Je suis né en 1973 le jour de la mort de Bruce Lee au lendemain de la sortie du "Grand Duel", au milieu des premières effluves sonores d'Aerosmith, Queen, Lynyrd Skynyrd..."toute la musique que j'aime" chantait Djouni à la maison.
1973, c'est aussi la fin du conflit vietnamien, une affreuse jérémiade de James Blunt, le choc pétrolier, le coup d'état de Pinochet, la mort de Picasso et John Ford, les naissances d' Eva Herzigova, Josh Homme, Draghixa, Guillaume Canet, Corey Taylor...ou Djee VanCleef, démoniaque fumeur de mots et de de phrases hallucinogènes qu'il roule et fait tourner sur les pages de SC. À ma connaissance, le Dude et ce mec sont les seuls à s'acharner autant sur le cadavre décharné d'un spliff long de quelques millimètres comme des intégristes de la "latte du cow-boy".
Mais babentiiiiire !!! Il est question de tout ça pour ma bafouille : 1973, les cow-boys et le véritable Van Cleef, celui au faciès de lynx, pas son prétendu descendant kabylifornien échappé de la porte de Montreuil !
En cette période, les rois de la contrefaçon n'étaient pas encore chinois ou marocains ni même turcs mais italiens. Formé par le pape Leone, Giancarlo Santi rend une copie honorable émaillée d'inévitables tics de son mentor (gros plans sur les regards, suspension du temps, des gueules patibulaires dans tous les coins...).
Luis Bacalov se montre lui aussi tout aussi habile en bidouilleur de B.O. à la sauce Morriconne. Sa compo la plus réussie que n'aurait certainement pas renié le maestro est une complainte lancinante et dramatique, gorgée de nappes de violons accompagnant un harmonica que Tarantino intégrera plus tard à la playlist de "Kill Bill".
Côté ambiance, le cahier des charges du western est respecté tant pour les décors naturels italiens de l'Arizona que pour les fringues ou certains personnages récurrents du genre (les putes, les soûlards, les bourges, les chasseurs de primes, le croque-mort...).
Pour renforcer l'illusion, Lee Van Cleef plante son inégalable bobine sous le chapeau de Clayton, un shérif déchu, déterminé à innocenter le hipster Philip Werner, accusé à tort du meurtre de Jefferson, un puissant industriel et patriarche d'une portée de trois "figli di puttana" (Elie, David & Adam).
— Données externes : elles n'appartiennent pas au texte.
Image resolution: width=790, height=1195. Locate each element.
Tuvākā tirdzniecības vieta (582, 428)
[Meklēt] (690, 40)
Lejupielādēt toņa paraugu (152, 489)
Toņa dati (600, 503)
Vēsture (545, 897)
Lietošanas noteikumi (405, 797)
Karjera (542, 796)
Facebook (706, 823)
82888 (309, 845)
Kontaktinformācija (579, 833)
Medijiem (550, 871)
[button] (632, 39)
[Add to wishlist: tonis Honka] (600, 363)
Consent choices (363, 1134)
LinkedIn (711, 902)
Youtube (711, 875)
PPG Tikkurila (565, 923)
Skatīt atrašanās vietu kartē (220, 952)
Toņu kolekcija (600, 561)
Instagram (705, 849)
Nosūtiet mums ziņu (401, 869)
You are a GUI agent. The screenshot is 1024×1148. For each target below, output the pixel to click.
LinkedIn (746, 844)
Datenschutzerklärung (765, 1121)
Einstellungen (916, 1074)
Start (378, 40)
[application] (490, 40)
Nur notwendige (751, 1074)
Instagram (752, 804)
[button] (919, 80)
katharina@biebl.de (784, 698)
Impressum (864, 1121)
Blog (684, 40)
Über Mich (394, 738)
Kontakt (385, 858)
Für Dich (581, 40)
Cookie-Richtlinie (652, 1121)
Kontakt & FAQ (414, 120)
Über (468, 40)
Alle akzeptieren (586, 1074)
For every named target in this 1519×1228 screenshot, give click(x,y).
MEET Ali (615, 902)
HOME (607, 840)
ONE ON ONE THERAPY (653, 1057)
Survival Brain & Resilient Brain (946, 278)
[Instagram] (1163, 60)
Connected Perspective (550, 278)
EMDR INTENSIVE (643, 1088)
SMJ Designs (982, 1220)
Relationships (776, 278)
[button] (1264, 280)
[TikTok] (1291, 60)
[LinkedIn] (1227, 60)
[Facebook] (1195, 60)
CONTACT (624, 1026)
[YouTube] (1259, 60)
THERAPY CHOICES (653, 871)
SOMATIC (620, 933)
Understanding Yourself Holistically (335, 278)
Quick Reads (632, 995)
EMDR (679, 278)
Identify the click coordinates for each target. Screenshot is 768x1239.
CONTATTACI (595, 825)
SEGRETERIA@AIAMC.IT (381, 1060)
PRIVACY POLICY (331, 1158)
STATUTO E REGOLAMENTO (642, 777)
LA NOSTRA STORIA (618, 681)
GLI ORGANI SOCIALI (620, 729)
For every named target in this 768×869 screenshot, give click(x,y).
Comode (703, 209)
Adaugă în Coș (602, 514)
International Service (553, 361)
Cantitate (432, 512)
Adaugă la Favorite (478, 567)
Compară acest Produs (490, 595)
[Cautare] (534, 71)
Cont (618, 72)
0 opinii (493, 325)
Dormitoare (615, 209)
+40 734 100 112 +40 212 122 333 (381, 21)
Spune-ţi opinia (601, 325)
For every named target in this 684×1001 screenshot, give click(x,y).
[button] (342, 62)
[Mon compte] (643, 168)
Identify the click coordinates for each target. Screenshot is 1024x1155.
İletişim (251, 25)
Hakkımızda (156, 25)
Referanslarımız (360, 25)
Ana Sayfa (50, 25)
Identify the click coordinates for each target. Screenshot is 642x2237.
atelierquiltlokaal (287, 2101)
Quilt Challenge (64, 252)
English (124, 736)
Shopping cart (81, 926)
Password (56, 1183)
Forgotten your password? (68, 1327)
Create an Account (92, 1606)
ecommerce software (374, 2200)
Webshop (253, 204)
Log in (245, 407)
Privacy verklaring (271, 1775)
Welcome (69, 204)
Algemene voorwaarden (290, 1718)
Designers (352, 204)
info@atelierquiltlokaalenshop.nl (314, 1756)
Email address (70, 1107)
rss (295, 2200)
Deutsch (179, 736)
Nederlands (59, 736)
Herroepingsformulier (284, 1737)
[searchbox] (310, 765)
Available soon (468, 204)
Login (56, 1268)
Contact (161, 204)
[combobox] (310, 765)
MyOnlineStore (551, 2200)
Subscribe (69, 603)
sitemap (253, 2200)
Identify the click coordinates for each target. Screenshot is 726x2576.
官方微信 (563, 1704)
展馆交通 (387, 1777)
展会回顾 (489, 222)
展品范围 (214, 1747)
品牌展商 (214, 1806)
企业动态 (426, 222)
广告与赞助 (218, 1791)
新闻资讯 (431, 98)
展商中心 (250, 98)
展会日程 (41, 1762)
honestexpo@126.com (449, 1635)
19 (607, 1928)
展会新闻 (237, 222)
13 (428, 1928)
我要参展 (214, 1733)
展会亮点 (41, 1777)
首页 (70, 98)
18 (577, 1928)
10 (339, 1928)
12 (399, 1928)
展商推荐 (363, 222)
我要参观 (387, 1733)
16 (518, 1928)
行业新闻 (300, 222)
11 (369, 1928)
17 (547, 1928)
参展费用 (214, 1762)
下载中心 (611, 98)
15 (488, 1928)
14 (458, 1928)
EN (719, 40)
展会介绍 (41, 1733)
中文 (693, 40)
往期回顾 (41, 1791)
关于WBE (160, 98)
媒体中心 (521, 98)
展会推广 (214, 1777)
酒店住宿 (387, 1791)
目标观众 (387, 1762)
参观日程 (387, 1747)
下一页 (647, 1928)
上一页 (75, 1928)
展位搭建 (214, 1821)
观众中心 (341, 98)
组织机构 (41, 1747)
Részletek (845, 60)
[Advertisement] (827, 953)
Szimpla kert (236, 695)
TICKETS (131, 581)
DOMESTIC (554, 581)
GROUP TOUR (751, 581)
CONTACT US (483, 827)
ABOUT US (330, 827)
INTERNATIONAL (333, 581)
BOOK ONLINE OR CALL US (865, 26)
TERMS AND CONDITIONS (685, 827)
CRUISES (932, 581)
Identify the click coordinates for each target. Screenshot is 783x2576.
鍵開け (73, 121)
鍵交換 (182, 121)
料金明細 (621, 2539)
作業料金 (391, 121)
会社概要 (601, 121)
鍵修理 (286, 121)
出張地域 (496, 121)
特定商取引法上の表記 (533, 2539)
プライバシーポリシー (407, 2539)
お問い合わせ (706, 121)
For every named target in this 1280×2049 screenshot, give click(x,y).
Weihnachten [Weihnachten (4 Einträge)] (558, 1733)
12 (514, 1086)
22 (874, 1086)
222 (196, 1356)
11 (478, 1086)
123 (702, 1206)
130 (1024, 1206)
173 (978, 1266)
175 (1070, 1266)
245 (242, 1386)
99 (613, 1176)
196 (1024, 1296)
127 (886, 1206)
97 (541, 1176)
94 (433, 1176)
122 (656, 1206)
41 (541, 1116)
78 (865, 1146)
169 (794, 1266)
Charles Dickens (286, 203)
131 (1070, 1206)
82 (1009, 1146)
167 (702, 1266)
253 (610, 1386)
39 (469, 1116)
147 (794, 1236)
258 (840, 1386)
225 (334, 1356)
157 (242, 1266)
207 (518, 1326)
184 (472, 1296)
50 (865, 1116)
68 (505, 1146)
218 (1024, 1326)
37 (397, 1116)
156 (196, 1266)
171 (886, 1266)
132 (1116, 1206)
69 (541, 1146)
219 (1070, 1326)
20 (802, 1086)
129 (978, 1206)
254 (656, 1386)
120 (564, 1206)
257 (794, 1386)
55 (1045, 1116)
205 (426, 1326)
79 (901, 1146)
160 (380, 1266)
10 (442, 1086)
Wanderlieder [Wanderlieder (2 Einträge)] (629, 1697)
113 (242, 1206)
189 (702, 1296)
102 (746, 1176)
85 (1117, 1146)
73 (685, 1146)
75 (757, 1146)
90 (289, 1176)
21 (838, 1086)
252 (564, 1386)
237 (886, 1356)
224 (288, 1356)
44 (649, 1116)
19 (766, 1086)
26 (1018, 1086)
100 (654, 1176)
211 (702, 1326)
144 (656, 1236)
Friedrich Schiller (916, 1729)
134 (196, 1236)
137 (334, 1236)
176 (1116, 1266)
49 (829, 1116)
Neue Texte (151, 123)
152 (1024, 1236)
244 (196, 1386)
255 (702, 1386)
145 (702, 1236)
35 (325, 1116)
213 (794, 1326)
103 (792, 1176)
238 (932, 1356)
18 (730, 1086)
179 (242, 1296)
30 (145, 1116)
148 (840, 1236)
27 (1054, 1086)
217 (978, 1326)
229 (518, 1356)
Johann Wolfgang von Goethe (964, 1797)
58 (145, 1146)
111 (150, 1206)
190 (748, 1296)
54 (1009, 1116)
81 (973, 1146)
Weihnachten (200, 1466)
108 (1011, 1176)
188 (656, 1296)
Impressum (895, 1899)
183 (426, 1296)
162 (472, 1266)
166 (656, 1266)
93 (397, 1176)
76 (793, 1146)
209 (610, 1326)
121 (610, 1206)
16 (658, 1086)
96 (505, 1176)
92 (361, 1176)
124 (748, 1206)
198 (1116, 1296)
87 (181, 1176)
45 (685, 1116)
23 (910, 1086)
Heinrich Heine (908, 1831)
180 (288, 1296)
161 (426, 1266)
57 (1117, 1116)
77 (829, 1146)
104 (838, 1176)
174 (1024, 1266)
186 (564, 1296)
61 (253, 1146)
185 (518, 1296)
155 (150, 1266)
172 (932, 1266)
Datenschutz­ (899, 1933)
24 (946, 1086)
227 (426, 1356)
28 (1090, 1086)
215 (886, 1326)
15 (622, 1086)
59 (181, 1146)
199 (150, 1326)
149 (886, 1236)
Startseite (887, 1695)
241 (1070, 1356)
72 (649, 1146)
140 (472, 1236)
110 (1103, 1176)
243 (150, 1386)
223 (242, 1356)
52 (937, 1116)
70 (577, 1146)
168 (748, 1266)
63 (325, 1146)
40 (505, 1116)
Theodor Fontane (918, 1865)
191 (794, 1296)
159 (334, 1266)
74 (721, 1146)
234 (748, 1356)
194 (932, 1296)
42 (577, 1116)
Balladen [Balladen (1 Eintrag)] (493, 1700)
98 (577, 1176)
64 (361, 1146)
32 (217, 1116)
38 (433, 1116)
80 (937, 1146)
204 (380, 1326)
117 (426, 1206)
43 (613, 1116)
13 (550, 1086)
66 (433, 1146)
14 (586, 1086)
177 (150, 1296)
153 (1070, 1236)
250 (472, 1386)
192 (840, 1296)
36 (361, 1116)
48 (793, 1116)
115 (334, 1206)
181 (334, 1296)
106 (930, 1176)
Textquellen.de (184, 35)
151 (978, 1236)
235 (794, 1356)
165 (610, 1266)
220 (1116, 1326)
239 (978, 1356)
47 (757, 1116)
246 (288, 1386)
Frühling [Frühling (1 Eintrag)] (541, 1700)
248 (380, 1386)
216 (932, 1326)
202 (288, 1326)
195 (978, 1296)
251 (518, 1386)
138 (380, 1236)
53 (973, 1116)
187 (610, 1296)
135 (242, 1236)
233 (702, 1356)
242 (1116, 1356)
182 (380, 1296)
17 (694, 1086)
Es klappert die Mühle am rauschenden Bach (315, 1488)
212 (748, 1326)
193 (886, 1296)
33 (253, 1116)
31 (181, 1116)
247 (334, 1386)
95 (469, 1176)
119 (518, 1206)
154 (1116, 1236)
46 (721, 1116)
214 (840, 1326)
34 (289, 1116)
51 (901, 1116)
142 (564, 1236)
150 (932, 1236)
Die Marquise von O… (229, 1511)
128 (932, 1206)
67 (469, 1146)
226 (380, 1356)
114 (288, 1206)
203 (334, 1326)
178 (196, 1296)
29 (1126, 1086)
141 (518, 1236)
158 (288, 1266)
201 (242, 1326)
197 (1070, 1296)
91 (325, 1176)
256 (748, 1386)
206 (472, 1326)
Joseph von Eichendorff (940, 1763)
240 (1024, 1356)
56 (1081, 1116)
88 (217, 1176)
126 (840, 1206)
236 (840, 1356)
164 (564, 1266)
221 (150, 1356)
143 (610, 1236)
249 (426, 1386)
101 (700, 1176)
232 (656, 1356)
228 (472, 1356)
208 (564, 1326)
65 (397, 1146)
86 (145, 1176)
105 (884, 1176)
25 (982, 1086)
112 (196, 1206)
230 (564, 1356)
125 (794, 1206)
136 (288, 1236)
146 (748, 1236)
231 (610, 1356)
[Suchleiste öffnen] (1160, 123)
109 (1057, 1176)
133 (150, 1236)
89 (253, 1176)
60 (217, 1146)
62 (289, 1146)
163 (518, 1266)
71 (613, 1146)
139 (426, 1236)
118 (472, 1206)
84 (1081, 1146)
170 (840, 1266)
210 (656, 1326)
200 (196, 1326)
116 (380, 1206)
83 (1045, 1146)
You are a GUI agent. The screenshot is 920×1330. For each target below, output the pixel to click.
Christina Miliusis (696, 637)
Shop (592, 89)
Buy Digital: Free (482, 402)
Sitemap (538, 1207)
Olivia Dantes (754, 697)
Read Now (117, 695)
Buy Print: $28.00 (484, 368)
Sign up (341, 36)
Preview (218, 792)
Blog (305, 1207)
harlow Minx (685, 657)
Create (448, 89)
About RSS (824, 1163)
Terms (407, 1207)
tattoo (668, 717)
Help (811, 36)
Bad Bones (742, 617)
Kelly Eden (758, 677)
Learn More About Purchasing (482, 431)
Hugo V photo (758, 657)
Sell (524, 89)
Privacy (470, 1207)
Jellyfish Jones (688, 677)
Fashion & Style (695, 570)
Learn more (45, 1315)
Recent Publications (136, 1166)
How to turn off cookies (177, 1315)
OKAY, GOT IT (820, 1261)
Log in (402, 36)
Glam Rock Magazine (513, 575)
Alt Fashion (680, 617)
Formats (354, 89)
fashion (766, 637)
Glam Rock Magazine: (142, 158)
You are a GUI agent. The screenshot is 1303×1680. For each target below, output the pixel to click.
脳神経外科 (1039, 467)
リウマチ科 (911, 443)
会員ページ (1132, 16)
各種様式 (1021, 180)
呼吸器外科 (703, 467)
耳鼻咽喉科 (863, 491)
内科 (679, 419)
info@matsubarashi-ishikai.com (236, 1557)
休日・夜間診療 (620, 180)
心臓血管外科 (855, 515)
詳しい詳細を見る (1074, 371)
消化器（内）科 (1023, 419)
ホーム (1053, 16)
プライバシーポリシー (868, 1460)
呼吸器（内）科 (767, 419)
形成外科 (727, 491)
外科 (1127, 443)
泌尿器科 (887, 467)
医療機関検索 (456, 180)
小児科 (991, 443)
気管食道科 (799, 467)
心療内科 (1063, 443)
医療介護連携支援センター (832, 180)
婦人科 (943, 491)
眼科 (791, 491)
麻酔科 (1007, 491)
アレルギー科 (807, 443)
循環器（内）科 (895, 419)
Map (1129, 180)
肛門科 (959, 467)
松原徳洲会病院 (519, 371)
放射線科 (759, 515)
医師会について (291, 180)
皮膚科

Friands de violence et de terreur, la grappe de frangins a pour ambition de caler le fion de l'un d'entre eux sur le trône de la Maison-Blanche.
Même si l'histoire sent le réchauffé et contrairement à ce que suggère son titre, "Le Grand Duel" multiplie les fusillades et arrose la péloche d'un déluge de bastos et de sang pendant 95 minutes. La plus épatante des fusillades est celle qui introduit Werner exécutant des cabrioles pour feinter et abattre ses chasseurs comme un singe dans la peau de Belmondo échoué dans un épisode de "Bioman".
Bénéficiant d'un humour sarcastique, de dialogues scabreux et d'une galerie de vilains agréablement détestables (particulièrement Adam, la toutoune sanguinaire, à l'acné purulente, vêtue de blanc et d'un foulard qu'il agite pour éparpiller la fumée de la poudre qui l'incommode) font de ce western-spaghetti, comme souvent, un plat toujours plus gourmand que le western-ragout de papy.